__Задание__
Определите по отрывку для чтения ниже, соответствуют ли ему утверждения (а), (б), (в). На каждое ответьте «да» или «нет» и дословно приведите решающие слова отрывка. (а) Звуки фабрик и заводов отталкивают поэта. (б) Поэт остается верен себе. (в) «Две бездны» русской души вскрыл Вл. Соловьев.

__Отрывок для чтения__
* * * * * * * * *

Но – что это? Вдруг новые ноты слышны в русской симфонии: – Степь, да ветер, да ветер, – и вдруг многоярусный корпус завода, города из рабочих лачуг… Уж не вьются там по ветру чубы, не пестреют в степях бунчуки, – там чернеют фабричные трубы, там заводские стонут гудки…
Казалось бы, глубоким диссонансом должны были отозваться эти «американские» мотивы в душе поэта-романтика, даже и в падениях, и в горьких отступничествах своих сохранявшего память о голубом «цветке нездешних стран», по собственному признанию не утратившего «прежний свет» ни в страстной буре, ни в долгой скуке. Казалось бы, должны его испугать, оттолкнуть стоны заводских гудков и копоть фабричных труб. – Но, нет, – верный себе, упоенный Русью, певец осеннего ветра журавлей, болот и крестов приемлет и новые звуки, ибо претворяет в себе все черты дорогого лица. В новой одежде, в рождающемся шуме фабрик и шахт чует он все ту же, несравненную свою Возлюбленную, прекрасную всегда и во всем:
И непосредственно рядом с тютчевскими струнами, рядом с мотивами из Достоевского, не заглушая и не перебивая их, вдруг звучат у Блока фабричные трубы, закопченные дымом:
Это – она, это – Россия, и этого достаточно. Сердце поэта ей не изменит, не смутится, каким бы ликом она ни обернулась, какому бы чародею ни отдала разбойную свою красу. Сердце поэта ее поймет и оценит, угадает единую правду ее скитаний и метаморфоз. Она всегда прекрасна, всегда необычайна – грезящая ли в электрическом сне наяву, почивающая ли в тайне, буйствующая или молящаяся, работающая или хмельная…
Вслед за Достоевским, вскрывшим «две бездны» русской души, вслед за Вл. Соловьевым, учившим о «темном корне» лучших плодов бытия, Блоку доступны, внутренно близки все противоречия, заложенные Богом в душу России. Прикованный к ней, сам чувствующий ее в своей собственной душе, он влюблен во все изгибы ее духовного существа, во все изломы ее природы. За ними вдохновенной интуицией провидит он какую-то благую основу, какую-то великую правду: счастливый дар любви, этого мудрого, высшего знания, совлекающего внешние покровы, обличающего душу живу. Это именно любовь, и только она говорит устами поэта, созерцающего смутные движения, сумбурные причуды, иррациональные порывы и срывы русской души:
Блоку суждено было жить в «испепеляющие годы», когда родина подошла к заповедному какому-то рубежу, когда музыка ее души превратилась в сплошной, потрясающий «гул набата», многих оглушивший, испугавший, духовно опустошивший. «Мы – дети страшных лет России», «от дней войны, от дней свободы – кровавый отсвет в лицах есть», и «роковая пустота» готова пронизать собою сердца, еще недавно восторженные…
Но – поэт верен себе. Слух его и в рокоте громов ловит знакомый мотив, лик родины близок и ясен ему по-прежнему. Знает, слышит он, что и в страданиях своих, даже в безумии своем Россия остается собой, – больше того, в дерзании безмерном и страшном осуществляет некую от века ей положенную, вдохновенную миссию.

* * * * * * * * *

__Фрагмент данных__
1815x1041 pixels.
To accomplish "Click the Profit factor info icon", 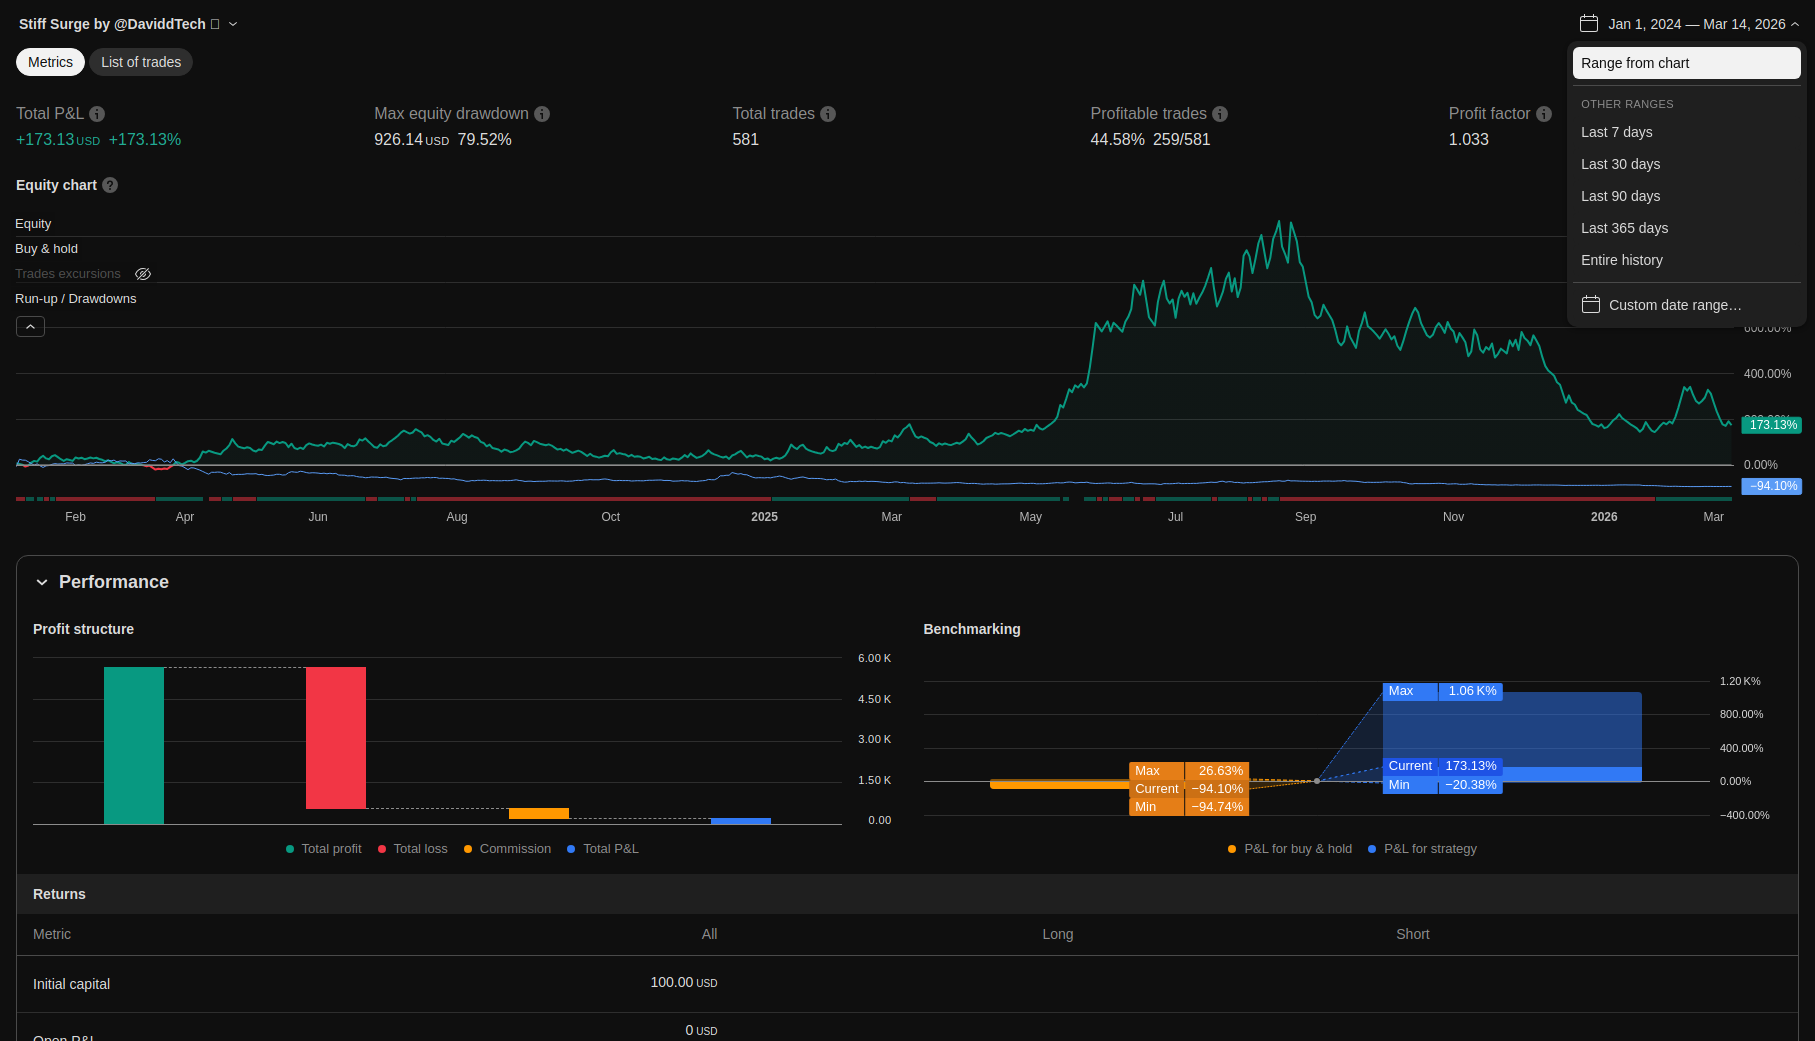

* * * * * * * * *

__Правильный ответ__
(а) Нет: «приемлет и новые звуки».
(б) Да: «Но – поэт верен себе».
(в) Нет: «Вслед за Достоевским, вскрывшим».